[Records from a data collection]
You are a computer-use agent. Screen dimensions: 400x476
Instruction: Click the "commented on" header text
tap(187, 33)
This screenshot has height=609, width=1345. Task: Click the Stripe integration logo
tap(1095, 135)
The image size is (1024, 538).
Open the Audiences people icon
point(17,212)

==

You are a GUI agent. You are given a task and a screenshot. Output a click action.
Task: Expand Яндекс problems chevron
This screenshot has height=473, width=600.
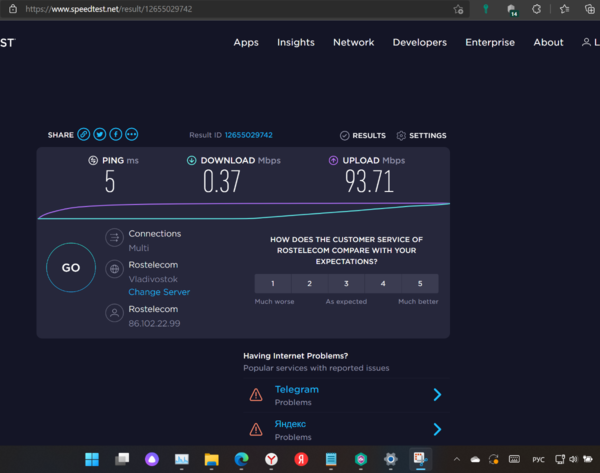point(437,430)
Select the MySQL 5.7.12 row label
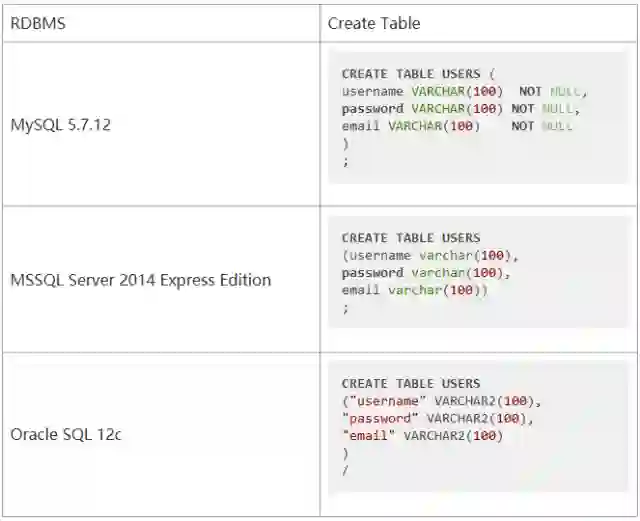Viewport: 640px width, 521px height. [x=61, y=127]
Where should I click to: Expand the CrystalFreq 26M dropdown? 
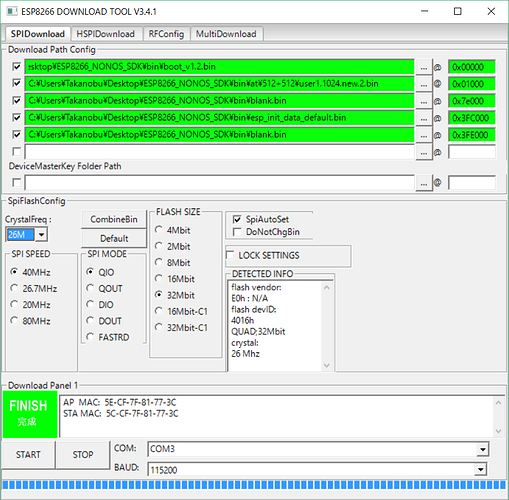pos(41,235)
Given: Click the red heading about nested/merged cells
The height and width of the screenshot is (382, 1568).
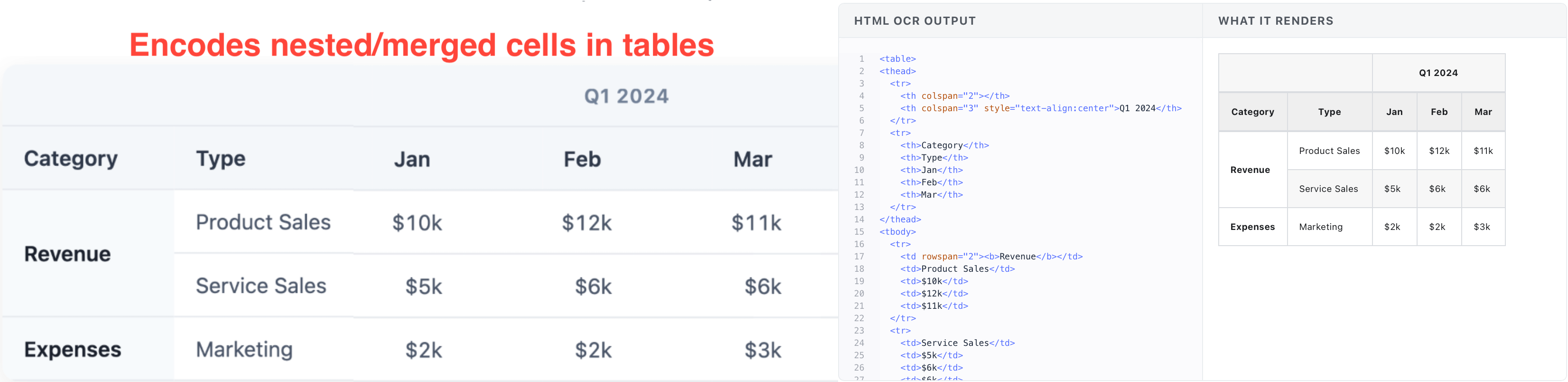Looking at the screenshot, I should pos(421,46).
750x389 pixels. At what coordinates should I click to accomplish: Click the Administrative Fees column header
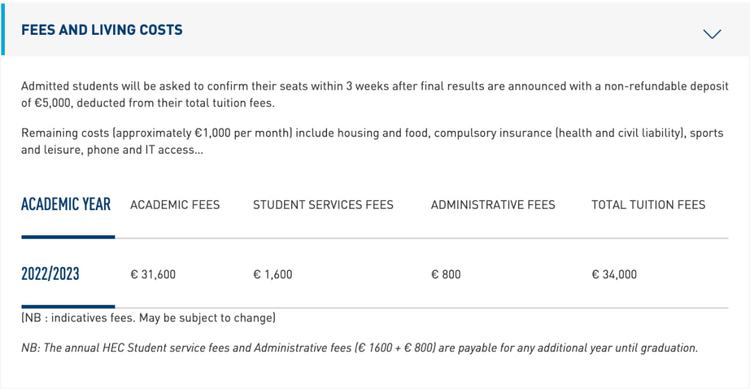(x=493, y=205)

(WORK INSTRUCTIONS)
What lines in the entries contain "agent"? Report each one by copying it.

(SOLUTION)
You are a computer-use agent. Screen dimensions: 400x476
You are a GUI agent. You are given a task and a screenshot. Output a click action.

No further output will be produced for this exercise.